飯島一孝ブログ「ゆうらしあ!」

ロシアを中心に旧ソ連・東欧に関するニュースや時事ネタを分かりやすく解説します。国際ニュースは意外と面白い!

ロシア紙、鳩山首相の早期辞任で領土問題先送りを懸念!

2010年06月03日 09時58分52秒 | Weblog
 ロシア紙は3日朝刊で鳩山由紀夫首相の辞任を大きく伝え、首相が約束していた北方領土問題の早期解決ができなかったことをそろって強調していた。ロシア側は親露派の鳩山首相に期待していただけに、解決が先送りされたことを残念がる気持ちがにじみ出ていた。

 ロシアの有力紙コメルサントはタス通信東京支局長のワシーリー・ゴロブニン氏の特別寄稿文を掲載した。その中でゴロブニン氏は、鳩山内閣の支持率が参院選を控え急激に下がったためで、その第一の理由は米軍普天間基地移設の公約を守れなかったことだと指摘した。その上で、鳩山首相の辞任により、もう一つの公約であるロシアとの平和条約交渉早期解決を責任を持って実行する人がいなくなったことを強調した。

 さらにゴロブニン氏は次期首相には菅直人副総理兼財務相が選出される見通しだが、今の状況では日露間の平和条約交渉は再び停滞を余儀なくされるだろうとの悲観的な見方を示した。

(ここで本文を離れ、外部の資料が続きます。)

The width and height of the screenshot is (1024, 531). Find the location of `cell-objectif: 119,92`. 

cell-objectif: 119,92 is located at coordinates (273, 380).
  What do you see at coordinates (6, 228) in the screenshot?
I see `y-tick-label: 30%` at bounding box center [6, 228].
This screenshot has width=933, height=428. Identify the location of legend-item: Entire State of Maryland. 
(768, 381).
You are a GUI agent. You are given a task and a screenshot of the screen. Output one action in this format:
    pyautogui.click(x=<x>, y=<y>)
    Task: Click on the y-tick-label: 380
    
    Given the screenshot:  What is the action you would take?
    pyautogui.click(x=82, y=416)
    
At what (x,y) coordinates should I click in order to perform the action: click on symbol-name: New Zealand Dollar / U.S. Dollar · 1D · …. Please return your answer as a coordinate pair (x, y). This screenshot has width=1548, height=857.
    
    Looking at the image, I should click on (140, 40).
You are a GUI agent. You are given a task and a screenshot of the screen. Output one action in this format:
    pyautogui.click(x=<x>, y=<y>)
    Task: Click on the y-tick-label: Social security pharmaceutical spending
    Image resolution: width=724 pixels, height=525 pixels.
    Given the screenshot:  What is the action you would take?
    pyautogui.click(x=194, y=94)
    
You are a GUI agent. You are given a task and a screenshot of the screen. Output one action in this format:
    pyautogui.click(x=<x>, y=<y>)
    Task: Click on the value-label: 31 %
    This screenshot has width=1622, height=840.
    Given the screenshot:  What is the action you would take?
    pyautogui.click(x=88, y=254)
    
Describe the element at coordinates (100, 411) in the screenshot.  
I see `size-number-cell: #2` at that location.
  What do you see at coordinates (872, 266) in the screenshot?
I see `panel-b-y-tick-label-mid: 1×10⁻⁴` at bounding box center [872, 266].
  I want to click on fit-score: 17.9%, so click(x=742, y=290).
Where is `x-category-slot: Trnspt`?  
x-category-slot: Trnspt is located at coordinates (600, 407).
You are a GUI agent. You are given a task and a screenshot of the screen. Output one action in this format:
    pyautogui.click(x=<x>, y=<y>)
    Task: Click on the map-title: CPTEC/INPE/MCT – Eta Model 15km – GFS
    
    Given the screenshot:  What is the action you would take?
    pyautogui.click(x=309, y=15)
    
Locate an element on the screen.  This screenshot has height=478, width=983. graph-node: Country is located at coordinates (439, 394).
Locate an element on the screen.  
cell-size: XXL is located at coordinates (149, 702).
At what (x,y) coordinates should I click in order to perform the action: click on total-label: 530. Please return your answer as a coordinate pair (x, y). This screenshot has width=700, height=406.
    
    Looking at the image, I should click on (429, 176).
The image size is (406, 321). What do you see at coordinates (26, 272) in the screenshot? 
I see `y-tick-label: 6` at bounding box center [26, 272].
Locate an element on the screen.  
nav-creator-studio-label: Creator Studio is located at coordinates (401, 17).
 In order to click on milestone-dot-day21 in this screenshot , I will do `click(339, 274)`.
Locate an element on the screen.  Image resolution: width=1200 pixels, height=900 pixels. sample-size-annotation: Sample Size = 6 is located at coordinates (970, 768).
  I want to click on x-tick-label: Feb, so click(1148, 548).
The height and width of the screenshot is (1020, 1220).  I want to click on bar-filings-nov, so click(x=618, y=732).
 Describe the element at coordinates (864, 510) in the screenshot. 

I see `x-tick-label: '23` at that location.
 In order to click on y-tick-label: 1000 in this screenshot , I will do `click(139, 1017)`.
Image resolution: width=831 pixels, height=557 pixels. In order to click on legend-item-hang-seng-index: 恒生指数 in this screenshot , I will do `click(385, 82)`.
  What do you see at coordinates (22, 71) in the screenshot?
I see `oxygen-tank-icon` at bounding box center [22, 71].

そして、鳩山首相が昨年9月の就任時に「半年か1年後」に北方領土問題を解決させると熱っぽく語ったことを引用し「しかし、領土問題は米軍基地問題ほど前進しなかった」と残念そうに述べている。

 また、中立系の独立新聞はコンスタンチン・サルキーソフ山梨学院大学教授の寄稿文を掲載。「もし鳩山首相が辞任しなければ、首相自身が考えていたように、ロシアとの領土問題解決に向け前進できたかもしれない」と書いている。

 どちらも鳩山首相に好意的な論調だが、今後の領土問題交渉については不透明感や否定的な見通しがにじみ出ている。これは、日ソ間の戦争状態に終止符を打った日ソ共同宣言(1956年)の日本側責任者だった鳩山一郎氏の孫である由紀夫氏への期待感の裏返しとも言えよう。

 民主党は4日に新代表を選出し、同日中に組閣を終える予定だが、新代表はすみやかに鳩山氏の北方領土問題に関する公約を継承すると宣言すべきだ。せっかく盛り上がっているロシア側の期待感に応えなければ、この問題は再びお蔵入りされてしまう。すでにメドベージェフ大統領との間で年内に3回首脳同士の交渉を行うことで合意しており、できるだけ早く本格交渉に入るべきだ。